]Are days getting harder?
We’ve been in lockdown for a couple of months, and things that didn’t bother me before are driving me crazy now.
I wrote previously about how I had to cancel my trip. That was the right thing to do, and worked out for the best because the country locked down right after. Now I’m looking at the calendar and tracking how many days it’s been since I didn’t take that trip.
Two months month ago, we would have been in Cuba. But we weren’t.
That was my first trip outside a 100 mile radius in over a dozen years… except it didn’t happen. A dozen years I’ve been stuck in this bubble… but until now it didn’t feel like I was ‘stuck’.
I booked the trip and looked forward to hitting the beach. I needed that trip. And it didn’t happen.
Before, I used to tell myself that it was ok, the trip is still happening it’s just happening later than expected.
Now, I’ve lost hope. I don’t believe it will happen. I don’t believe we’ll be allowed to travel.

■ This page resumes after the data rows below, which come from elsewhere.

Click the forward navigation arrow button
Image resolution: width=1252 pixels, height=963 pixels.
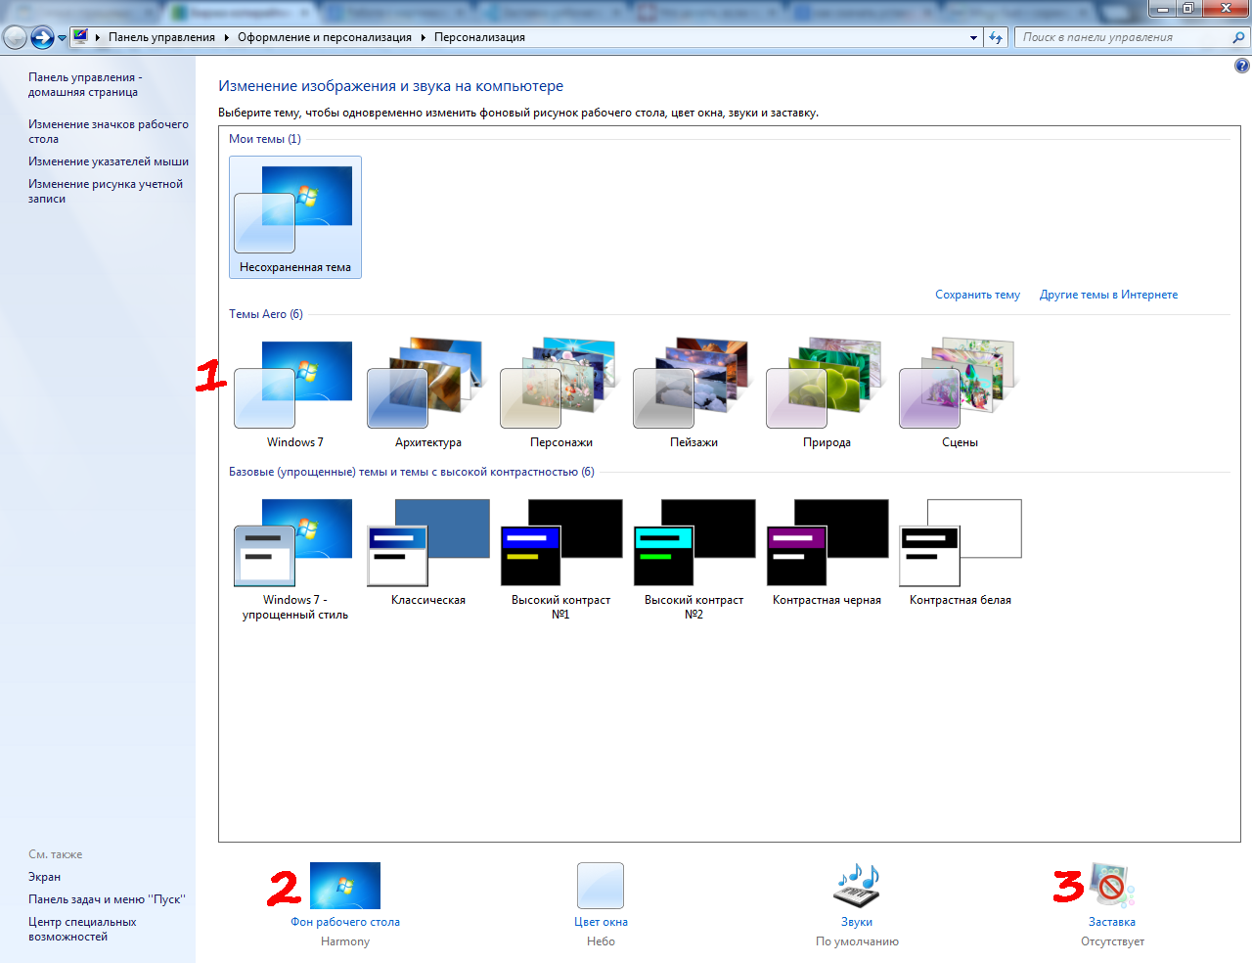point(42,37)
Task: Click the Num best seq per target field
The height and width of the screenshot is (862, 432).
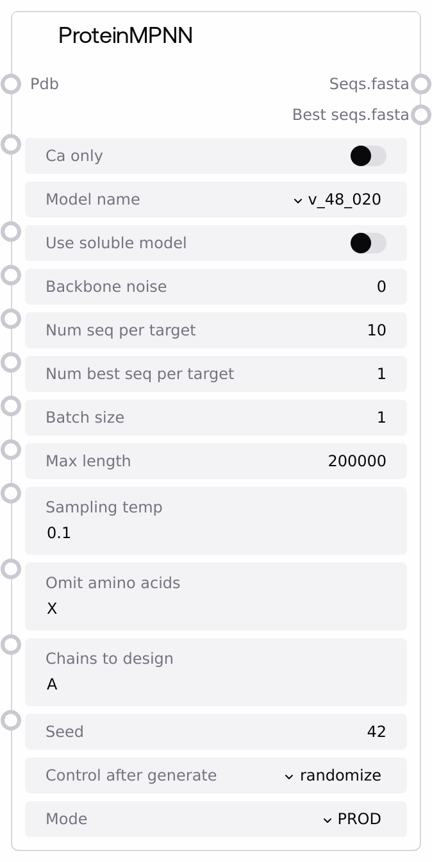Action: pos(381,374)
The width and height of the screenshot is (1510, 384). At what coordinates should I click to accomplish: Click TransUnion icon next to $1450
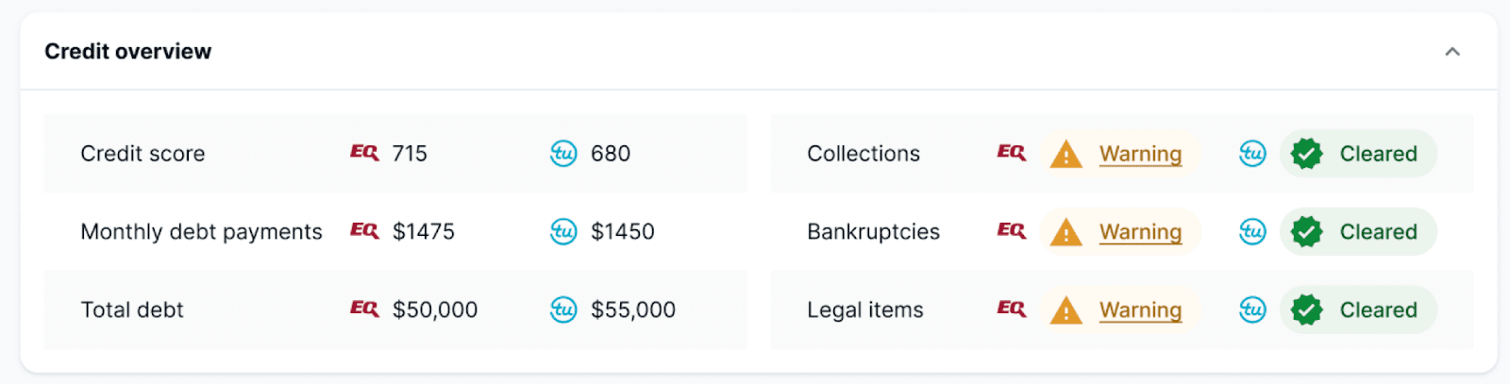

Even when things get better, our new normal will have strict guidelines between what we can and can’t do, and I’m betting that travelling will be out.
Depressed While Grateful
I know that I’m really lucky to have the life I have, and travelling is just a bonus. I should be grateful that I can work from home, even though it’s two and a half hours away from the office.
I should be grateful that I have a home in Muskoka, and a cottage, also in Muskoka.
I should be grateful that we have the ability to teach our kids from home, while we’re in lockdown. Life changed, but it hasn’t stopped.
Yes. I am grateful.
But at the same time, I’m also very depressed.
It’s hard to wonder when I’ll see my mother again, or if I’ll see my grandparents again.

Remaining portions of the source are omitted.